**Your objective**
Copy each line of the following data that contains "Page".

--- Available records Enclosed Below ---

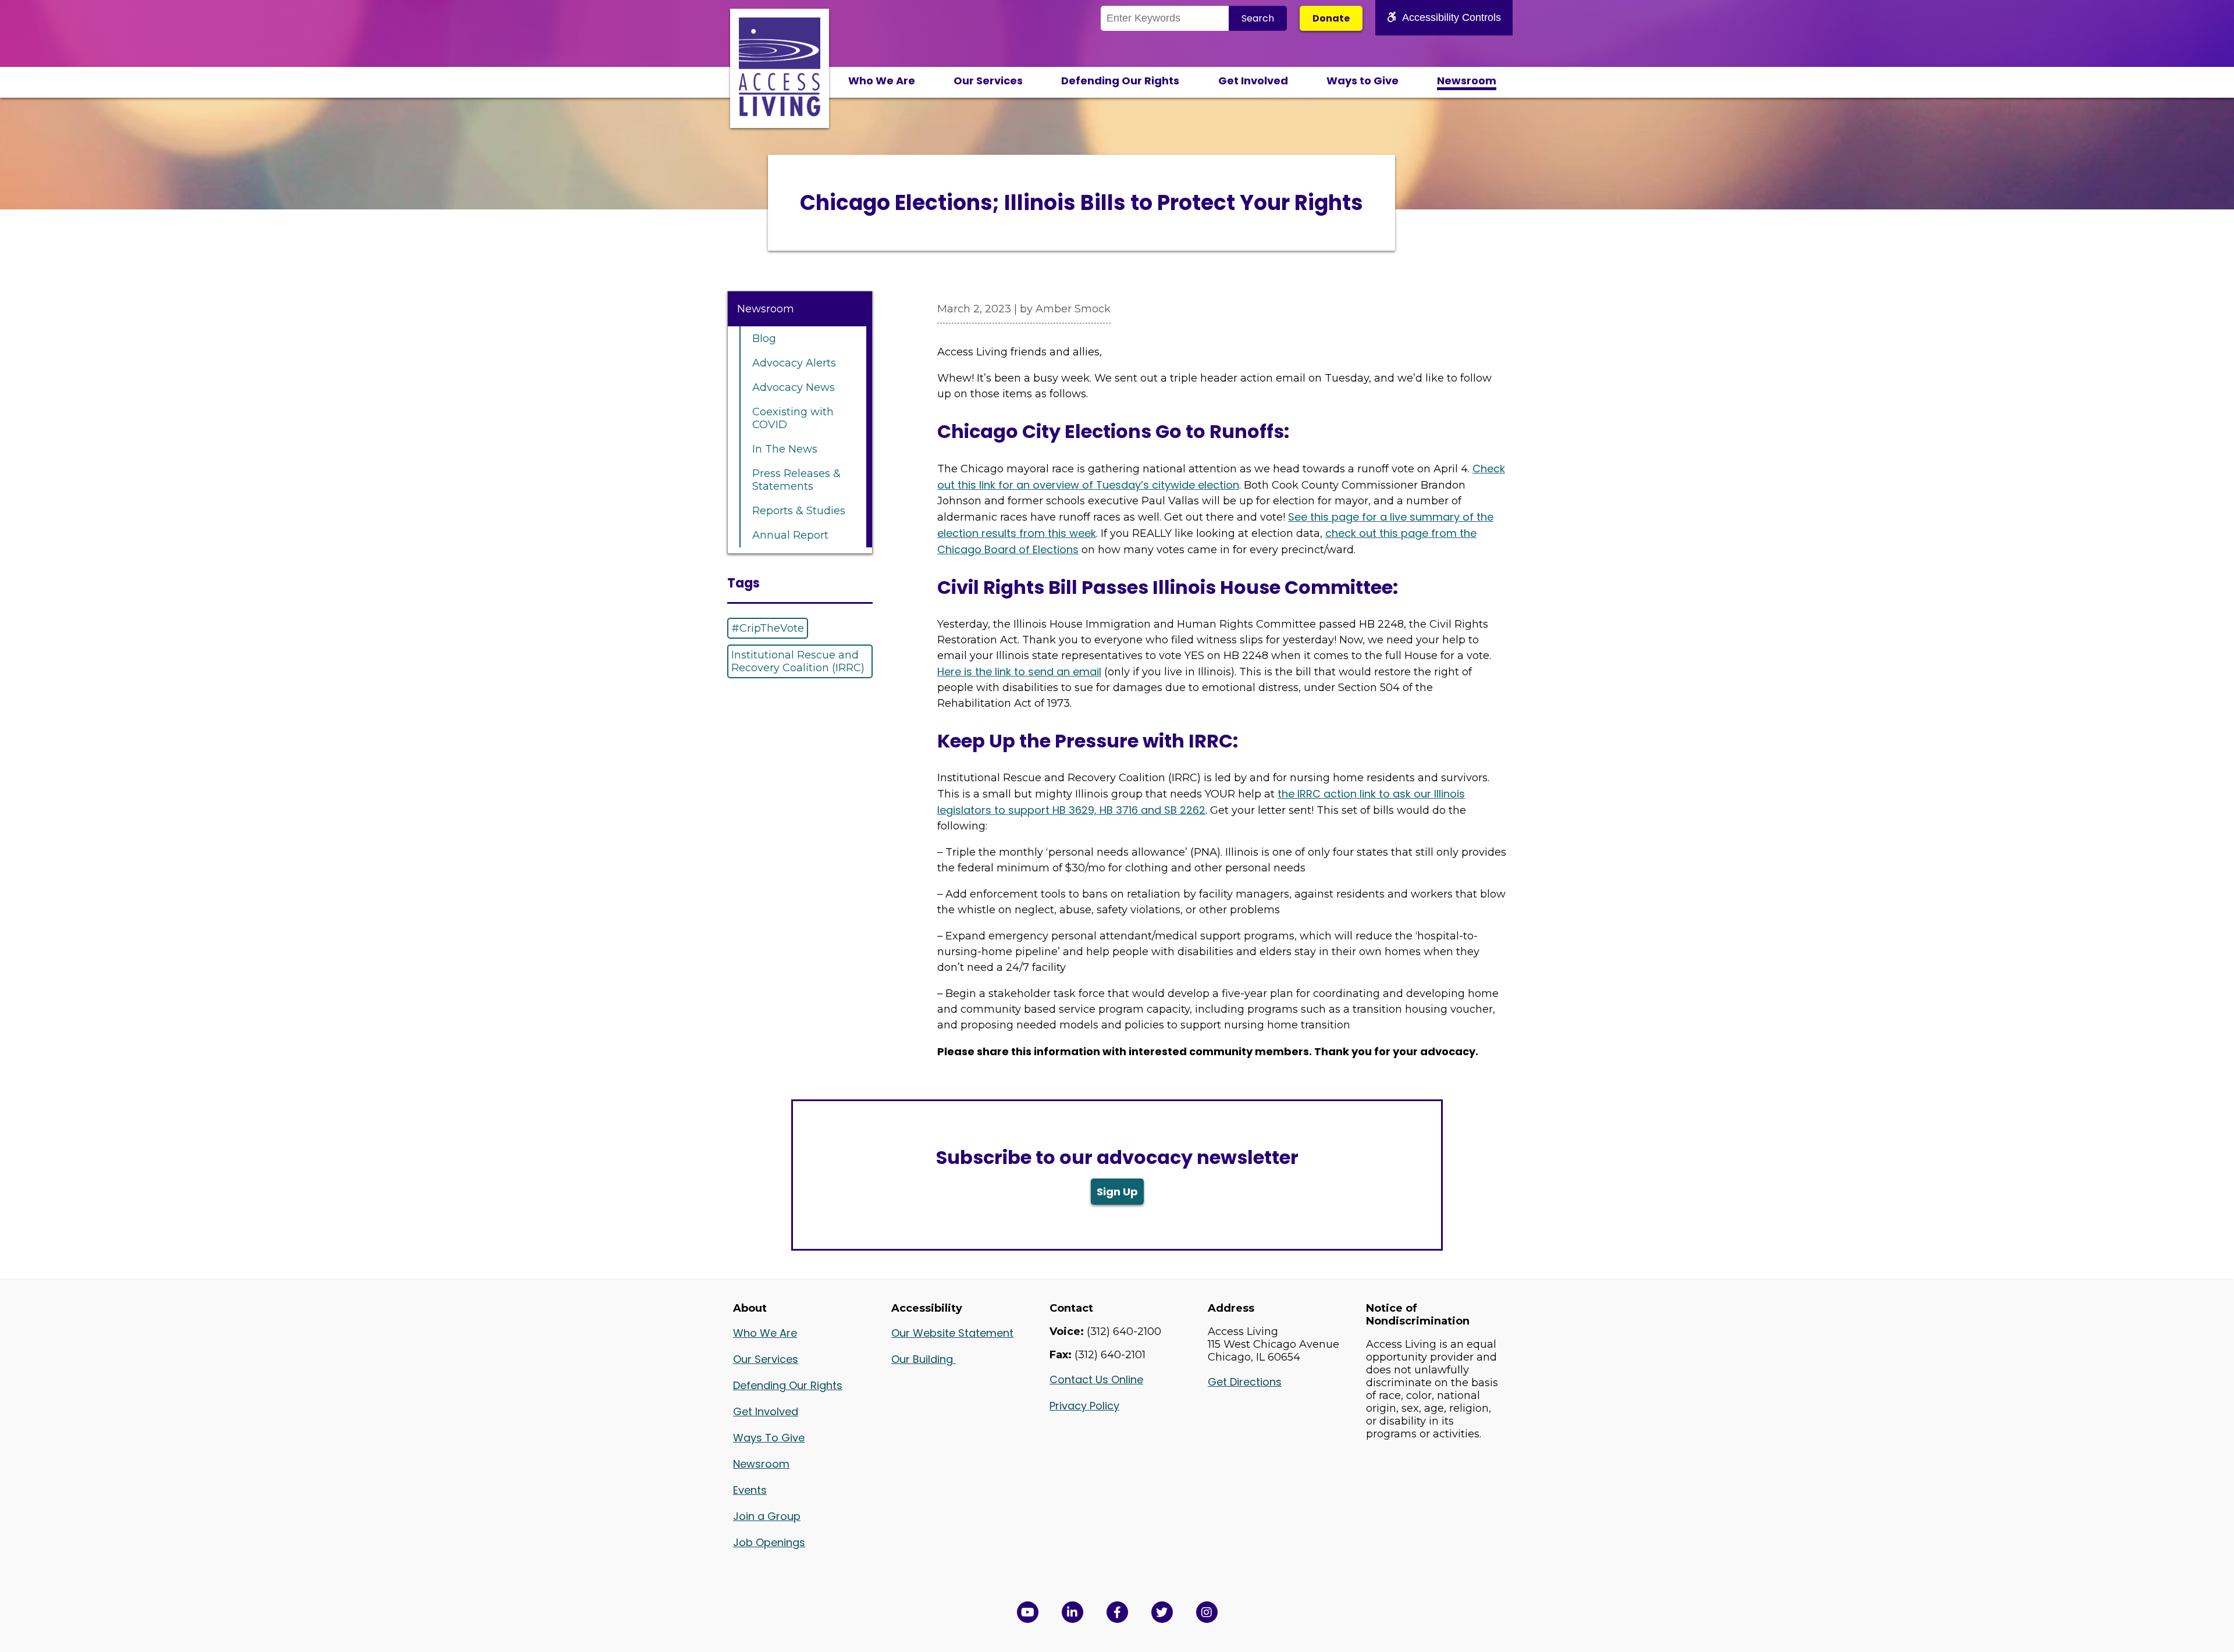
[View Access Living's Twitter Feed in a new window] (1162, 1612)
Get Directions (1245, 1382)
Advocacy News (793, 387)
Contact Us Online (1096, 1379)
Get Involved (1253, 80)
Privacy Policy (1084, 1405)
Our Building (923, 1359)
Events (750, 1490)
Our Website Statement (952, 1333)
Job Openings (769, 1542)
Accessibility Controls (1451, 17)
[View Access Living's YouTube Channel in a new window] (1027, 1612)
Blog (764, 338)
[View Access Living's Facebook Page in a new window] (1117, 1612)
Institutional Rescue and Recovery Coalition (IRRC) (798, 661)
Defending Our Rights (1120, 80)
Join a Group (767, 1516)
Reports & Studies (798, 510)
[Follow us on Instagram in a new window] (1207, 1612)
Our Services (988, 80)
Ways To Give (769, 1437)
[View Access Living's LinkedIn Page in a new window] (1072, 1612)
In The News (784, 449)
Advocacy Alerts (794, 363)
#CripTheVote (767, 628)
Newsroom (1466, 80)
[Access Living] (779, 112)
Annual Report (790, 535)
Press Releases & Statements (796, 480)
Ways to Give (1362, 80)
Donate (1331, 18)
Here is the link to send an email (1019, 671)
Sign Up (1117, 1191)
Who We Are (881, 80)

--- End of Enclosed Available records ---

**Answer section**
[View Access Living's Facebook Page in a new window] (1117, 1612)
[View Access Living's LinkedIn Page in a new window] (1072, 1612)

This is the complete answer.